[Source data — start]
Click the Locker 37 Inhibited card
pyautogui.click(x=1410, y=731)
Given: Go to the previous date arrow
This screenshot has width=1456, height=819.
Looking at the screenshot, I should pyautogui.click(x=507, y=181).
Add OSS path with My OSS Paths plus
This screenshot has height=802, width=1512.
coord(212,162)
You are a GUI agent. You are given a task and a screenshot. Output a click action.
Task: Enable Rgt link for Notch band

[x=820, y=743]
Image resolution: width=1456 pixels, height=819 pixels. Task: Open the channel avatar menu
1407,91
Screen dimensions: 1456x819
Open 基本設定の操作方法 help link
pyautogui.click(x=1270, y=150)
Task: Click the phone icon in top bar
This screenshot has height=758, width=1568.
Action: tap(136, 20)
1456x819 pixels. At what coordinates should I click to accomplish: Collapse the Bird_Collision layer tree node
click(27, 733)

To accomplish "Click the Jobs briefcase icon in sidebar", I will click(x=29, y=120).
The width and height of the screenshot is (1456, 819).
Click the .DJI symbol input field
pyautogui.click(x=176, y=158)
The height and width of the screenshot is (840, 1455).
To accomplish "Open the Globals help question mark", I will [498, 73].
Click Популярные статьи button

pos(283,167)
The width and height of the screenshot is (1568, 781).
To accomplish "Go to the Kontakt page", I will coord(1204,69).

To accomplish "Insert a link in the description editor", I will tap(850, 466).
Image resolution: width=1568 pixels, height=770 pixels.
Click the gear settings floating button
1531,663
[Source data — finish]
→ Requirement
Take each line above that contains "icon" and copy it out.

→ Expected answer
Task: Click the phone icon in top bar
To accomplish "Click the Jobs briefcase icon in sidebar", I will click(x=29, y=120).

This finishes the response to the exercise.